TASK DETAILS → Replace "Internal Notes" with "Shared Notes" and write out the lines from the line with "You are a GUI" up to and including the line with "894x1372 pixels. How", with everything else unchanged. Leave the pictures out of your answer.

DATA LISTING →
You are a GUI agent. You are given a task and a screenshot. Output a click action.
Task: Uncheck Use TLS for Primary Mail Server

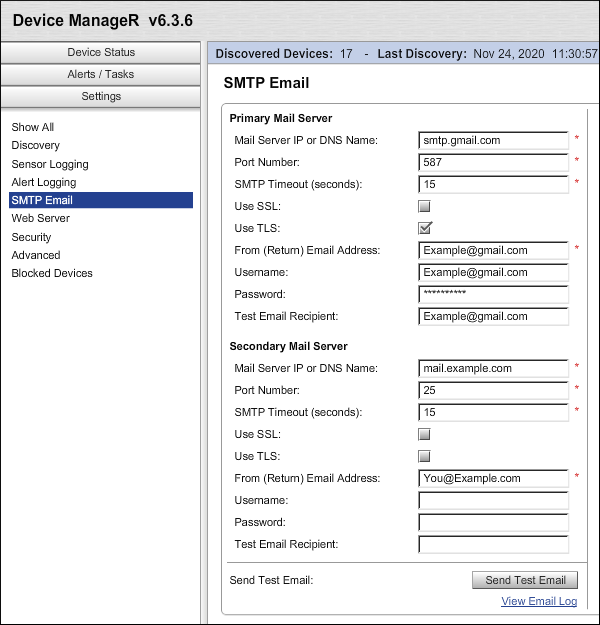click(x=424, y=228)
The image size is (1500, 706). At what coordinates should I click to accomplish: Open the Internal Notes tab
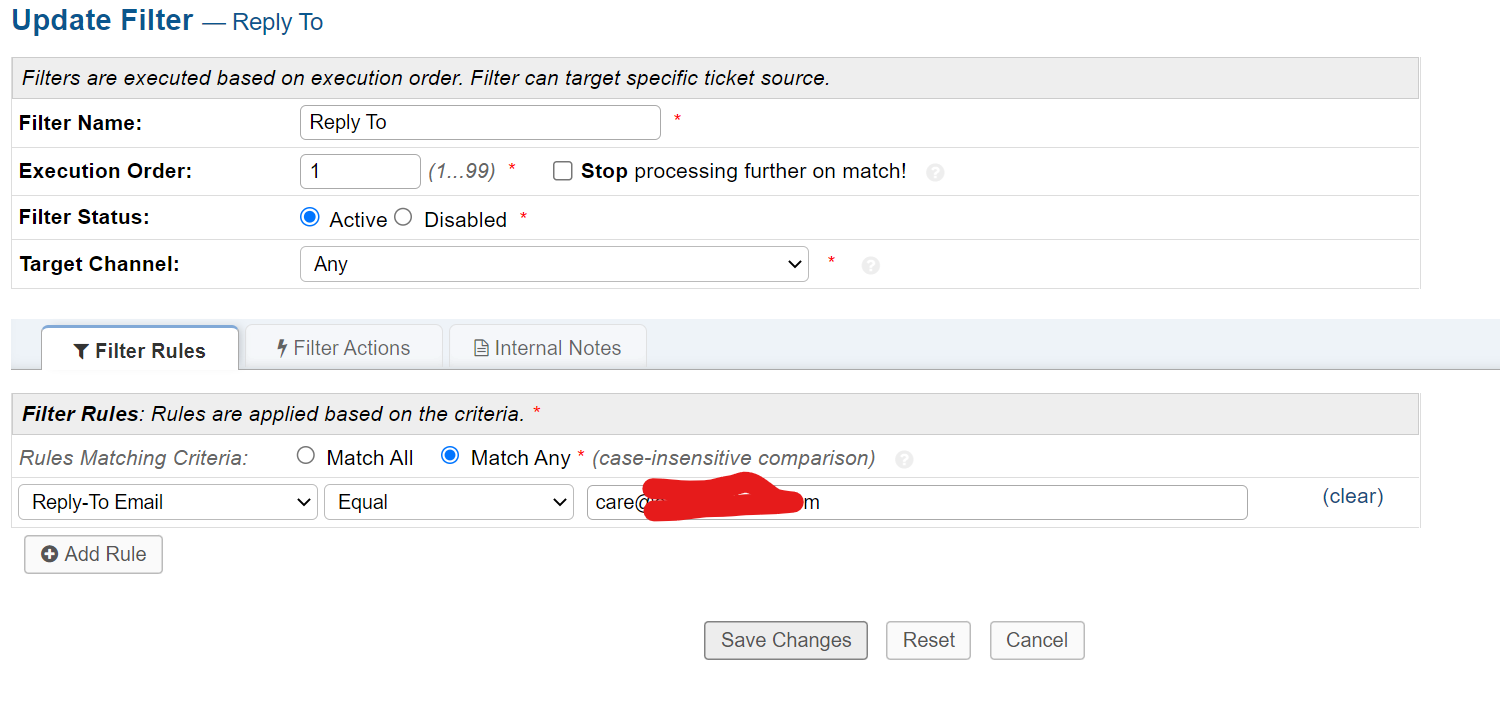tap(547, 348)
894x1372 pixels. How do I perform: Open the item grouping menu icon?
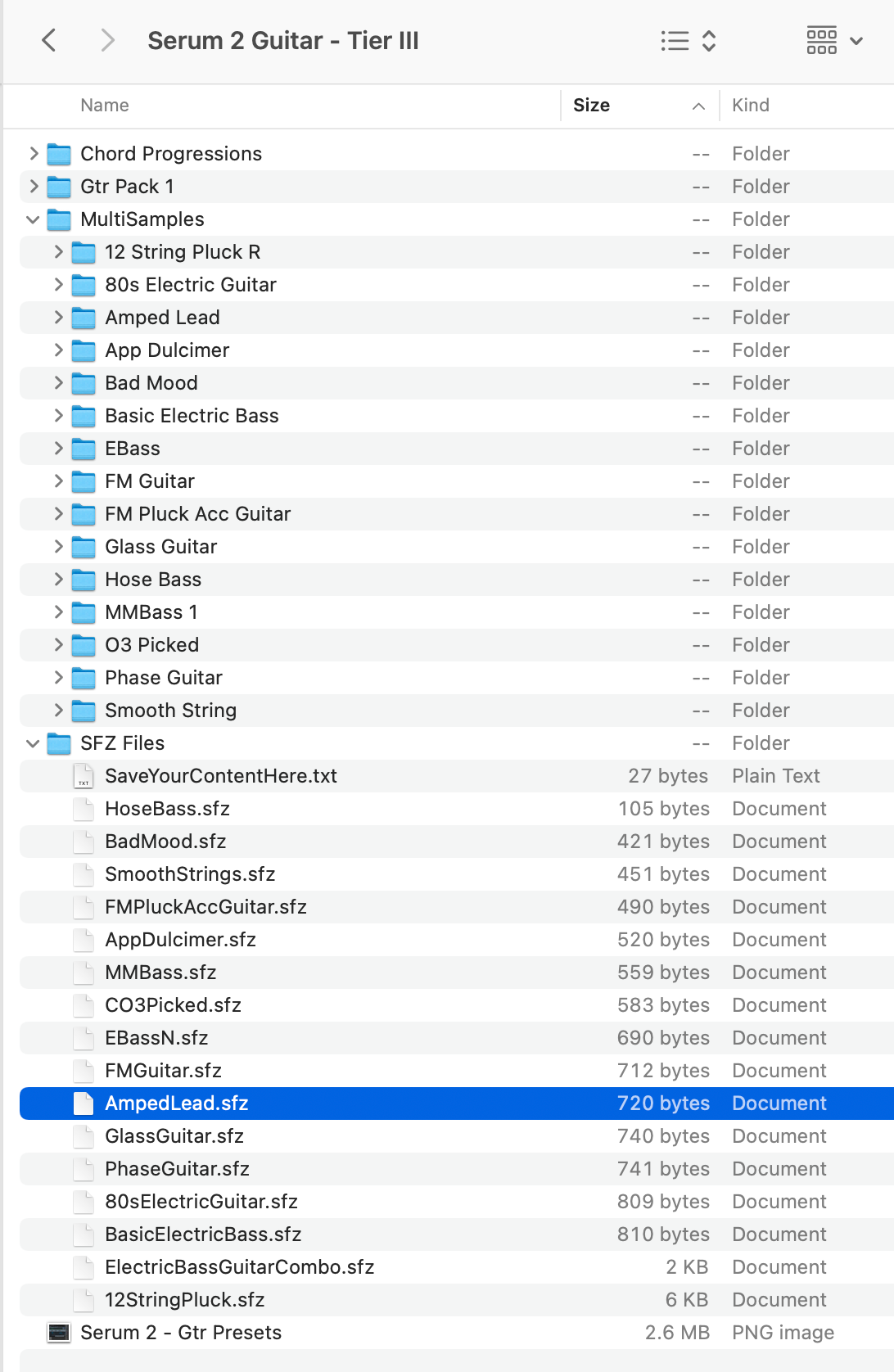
* * *
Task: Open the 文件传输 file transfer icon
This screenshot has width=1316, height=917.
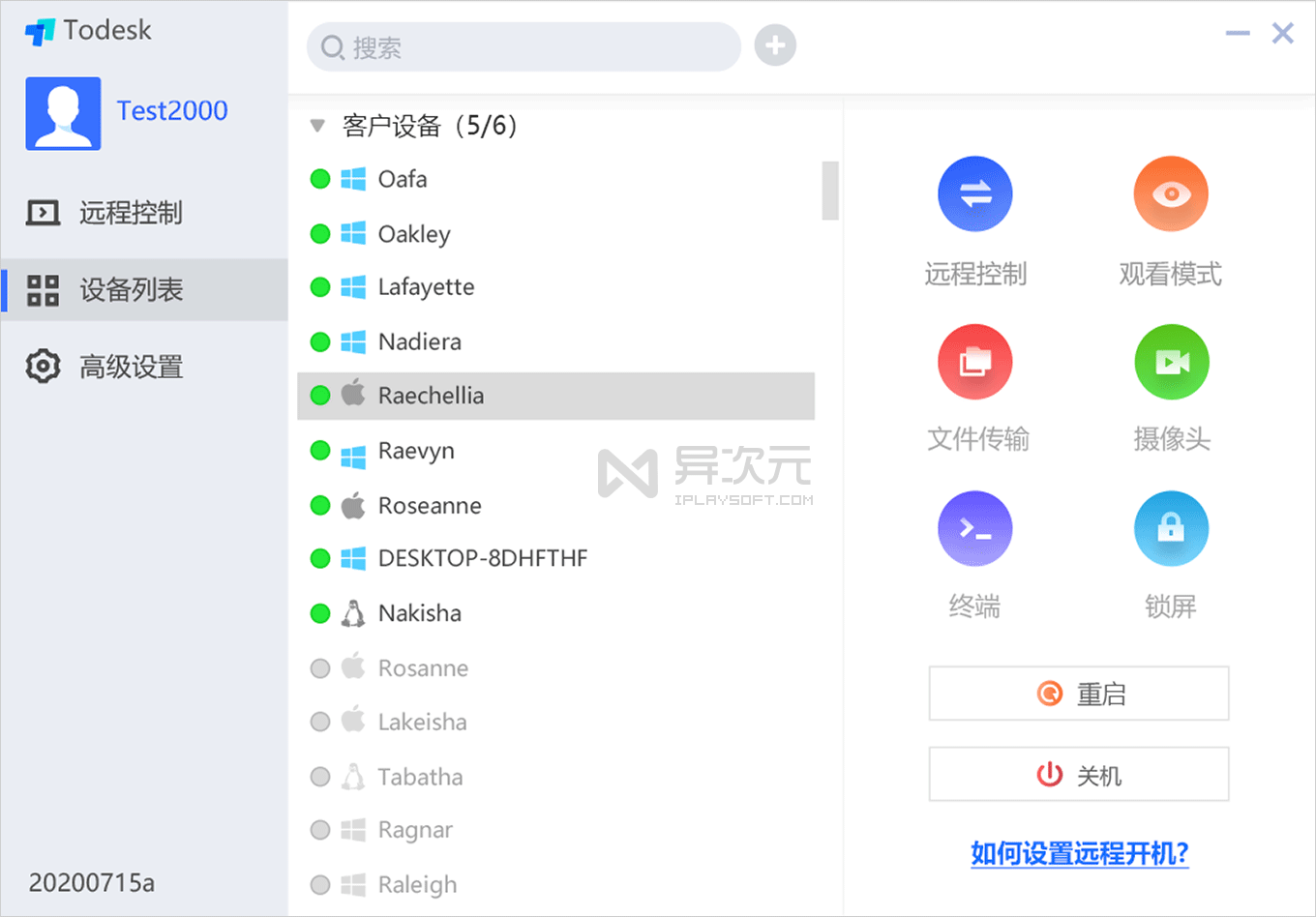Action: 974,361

THE OUTPUT →
You are a GUI agent. You are given a task and a screenshot. Output a click action.
Task: Uncheck Use TLS for Primary Mail Server

click(x=424, y=228)
The image size is (1500, 706). At what coordinates should I click to accomplish: Open the Shared Notes tab
tap(547, 348)
894x1372 pixels. How do I perform: Open the item grouping menu icon?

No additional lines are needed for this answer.